• _EXERCISE DIRECTIONS_
In the data below, how many lines include the word "scrollbar"? Give only the number.

• _RECORDS PROVIDED_

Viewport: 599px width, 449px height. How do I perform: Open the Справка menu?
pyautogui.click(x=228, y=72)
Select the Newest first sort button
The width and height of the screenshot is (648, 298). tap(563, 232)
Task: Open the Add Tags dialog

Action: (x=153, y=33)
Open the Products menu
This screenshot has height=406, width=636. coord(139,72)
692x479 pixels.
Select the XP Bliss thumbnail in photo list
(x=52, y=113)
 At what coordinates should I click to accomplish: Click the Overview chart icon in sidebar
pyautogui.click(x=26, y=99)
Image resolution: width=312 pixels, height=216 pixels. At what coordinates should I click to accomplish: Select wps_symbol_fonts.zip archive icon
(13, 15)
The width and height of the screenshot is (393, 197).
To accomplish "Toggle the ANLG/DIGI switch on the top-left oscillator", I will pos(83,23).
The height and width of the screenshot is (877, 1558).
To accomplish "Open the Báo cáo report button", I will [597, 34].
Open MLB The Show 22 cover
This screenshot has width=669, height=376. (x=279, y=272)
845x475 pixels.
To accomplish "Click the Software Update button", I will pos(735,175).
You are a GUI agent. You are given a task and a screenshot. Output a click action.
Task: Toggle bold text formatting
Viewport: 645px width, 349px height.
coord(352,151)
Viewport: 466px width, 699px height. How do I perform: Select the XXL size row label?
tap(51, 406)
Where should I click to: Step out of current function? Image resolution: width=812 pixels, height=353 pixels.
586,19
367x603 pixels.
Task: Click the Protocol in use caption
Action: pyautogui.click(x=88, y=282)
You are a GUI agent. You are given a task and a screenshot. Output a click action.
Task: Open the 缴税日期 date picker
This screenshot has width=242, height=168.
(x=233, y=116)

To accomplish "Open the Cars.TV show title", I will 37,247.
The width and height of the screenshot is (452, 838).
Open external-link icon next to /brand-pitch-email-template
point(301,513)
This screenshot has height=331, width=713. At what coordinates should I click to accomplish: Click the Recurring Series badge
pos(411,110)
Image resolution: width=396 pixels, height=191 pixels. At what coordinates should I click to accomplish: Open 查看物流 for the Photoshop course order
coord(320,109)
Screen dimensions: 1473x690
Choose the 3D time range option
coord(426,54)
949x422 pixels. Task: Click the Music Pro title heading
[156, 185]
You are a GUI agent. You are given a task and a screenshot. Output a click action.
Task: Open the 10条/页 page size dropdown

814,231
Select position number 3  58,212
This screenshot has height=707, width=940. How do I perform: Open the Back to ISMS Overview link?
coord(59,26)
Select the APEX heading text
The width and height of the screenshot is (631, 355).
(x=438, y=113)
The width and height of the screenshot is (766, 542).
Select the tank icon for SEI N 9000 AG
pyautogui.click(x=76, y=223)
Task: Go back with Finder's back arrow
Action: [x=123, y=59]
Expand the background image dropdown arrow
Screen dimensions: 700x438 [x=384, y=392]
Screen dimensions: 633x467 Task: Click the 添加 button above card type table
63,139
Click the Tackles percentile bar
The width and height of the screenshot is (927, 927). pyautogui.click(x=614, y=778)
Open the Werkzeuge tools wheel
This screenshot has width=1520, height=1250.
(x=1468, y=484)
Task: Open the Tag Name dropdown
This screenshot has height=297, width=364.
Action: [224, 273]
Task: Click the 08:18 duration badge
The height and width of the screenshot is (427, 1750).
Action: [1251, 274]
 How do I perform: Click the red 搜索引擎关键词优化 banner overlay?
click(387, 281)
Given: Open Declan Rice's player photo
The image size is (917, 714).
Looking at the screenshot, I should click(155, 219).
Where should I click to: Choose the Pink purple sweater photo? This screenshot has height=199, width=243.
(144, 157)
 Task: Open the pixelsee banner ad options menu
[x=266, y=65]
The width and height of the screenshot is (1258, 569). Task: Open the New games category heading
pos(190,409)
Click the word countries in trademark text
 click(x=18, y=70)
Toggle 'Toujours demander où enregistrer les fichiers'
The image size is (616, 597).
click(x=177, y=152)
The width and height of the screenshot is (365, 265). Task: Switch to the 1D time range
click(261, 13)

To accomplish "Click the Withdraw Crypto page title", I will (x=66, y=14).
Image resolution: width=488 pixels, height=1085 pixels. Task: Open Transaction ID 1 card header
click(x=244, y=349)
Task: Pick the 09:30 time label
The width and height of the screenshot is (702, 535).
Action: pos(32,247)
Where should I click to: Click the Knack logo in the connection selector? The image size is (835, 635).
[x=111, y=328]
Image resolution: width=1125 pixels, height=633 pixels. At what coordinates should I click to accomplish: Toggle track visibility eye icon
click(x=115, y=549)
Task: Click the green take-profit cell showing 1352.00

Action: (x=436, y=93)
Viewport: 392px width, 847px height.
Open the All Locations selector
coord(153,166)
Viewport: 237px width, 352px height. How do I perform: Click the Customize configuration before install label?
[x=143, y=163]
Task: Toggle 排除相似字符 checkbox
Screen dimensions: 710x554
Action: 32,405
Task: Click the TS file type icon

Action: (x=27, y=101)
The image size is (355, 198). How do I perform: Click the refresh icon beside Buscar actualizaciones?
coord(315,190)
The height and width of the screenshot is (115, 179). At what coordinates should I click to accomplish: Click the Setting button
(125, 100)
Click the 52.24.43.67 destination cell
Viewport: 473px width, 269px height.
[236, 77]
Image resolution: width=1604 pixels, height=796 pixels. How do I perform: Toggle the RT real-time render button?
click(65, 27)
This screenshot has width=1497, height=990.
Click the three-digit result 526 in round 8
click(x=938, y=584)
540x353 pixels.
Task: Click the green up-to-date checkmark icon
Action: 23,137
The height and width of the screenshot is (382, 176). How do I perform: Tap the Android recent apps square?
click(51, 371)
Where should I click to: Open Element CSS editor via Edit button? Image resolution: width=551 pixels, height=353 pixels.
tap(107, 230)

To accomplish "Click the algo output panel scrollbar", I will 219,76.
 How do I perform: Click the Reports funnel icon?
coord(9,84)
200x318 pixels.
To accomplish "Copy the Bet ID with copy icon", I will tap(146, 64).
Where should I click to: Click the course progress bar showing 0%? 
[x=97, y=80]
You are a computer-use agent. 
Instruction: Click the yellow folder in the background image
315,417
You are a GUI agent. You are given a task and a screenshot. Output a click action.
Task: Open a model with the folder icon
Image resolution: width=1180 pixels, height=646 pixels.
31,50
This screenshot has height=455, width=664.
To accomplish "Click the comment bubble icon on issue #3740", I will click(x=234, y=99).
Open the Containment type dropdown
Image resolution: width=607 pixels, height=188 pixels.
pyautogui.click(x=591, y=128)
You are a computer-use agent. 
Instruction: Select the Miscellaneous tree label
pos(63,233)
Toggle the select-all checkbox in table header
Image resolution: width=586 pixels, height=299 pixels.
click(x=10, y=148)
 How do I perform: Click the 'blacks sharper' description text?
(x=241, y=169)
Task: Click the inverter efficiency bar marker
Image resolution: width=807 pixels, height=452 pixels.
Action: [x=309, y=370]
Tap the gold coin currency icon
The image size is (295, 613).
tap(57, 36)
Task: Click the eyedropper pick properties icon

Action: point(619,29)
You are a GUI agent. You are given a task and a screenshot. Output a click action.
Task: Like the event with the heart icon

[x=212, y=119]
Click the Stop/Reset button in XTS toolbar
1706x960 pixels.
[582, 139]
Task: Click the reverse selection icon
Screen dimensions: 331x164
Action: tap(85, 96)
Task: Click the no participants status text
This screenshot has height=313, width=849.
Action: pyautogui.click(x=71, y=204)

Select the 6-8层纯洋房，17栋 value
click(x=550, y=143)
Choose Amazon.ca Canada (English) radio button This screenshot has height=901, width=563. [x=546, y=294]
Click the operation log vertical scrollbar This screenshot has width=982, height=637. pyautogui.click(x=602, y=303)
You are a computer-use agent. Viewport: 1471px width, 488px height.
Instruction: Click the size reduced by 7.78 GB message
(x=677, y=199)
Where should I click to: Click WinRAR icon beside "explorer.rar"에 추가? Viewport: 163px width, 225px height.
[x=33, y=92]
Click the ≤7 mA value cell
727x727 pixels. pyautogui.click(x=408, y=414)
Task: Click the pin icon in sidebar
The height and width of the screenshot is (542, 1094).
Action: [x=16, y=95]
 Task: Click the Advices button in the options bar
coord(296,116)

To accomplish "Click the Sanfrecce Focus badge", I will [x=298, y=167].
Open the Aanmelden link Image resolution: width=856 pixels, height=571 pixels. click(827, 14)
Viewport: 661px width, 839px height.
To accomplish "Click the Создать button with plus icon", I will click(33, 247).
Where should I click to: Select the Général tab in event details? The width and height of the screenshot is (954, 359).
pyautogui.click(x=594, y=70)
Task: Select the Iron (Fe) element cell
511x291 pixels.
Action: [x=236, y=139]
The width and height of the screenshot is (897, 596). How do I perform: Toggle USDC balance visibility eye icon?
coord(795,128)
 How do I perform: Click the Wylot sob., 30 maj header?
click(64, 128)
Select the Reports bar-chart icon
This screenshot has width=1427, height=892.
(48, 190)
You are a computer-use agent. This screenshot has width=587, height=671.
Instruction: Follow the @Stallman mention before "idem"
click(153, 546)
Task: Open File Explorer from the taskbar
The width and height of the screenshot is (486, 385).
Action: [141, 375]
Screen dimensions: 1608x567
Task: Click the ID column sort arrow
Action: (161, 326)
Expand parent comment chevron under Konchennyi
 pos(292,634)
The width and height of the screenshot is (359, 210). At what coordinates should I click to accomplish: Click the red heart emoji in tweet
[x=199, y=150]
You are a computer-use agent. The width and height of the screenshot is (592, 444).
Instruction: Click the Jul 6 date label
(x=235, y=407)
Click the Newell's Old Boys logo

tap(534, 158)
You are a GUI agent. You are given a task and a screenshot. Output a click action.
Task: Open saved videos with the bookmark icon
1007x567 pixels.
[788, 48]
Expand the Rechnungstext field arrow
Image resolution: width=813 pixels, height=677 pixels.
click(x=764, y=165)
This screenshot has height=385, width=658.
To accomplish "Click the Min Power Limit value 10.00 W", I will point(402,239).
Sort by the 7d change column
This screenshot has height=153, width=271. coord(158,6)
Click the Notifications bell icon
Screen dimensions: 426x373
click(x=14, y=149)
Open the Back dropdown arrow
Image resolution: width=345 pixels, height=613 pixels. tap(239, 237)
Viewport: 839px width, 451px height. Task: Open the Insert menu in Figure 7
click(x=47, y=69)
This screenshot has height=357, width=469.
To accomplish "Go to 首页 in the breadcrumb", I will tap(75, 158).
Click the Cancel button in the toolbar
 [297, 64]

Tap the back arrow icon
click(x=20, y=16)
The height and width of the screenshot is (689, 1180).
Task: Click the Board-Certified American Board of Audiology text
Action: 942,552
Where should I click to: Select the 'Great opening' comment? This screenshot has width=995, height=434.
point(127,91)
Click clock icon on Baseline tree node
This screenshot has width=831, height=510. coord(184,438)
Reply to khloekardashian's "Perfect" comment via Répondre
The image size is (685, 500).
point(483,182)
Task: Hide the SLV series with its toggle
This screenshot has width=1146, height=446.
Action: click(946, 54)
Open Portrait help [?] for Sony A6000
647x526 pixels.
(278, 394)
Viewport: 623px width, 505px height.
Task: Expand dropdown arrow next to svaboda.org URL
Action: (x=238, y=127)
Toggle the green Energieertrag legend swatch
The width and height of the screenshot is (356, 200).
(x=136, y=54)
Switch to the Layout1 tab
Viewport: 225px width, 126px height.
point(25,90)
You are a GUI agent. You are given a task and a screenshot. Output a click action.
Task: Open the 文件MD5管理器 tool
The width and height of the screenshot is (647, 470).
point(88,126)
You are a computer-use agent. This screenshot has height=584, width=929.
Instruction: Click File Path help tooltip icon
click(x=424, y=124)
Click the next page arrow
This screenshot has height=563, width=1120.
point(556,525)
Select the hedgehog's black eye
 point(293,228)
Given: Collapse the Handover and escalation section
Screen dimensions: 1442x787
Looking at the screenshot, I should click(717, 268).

• _EXERCISE ANSWER_
2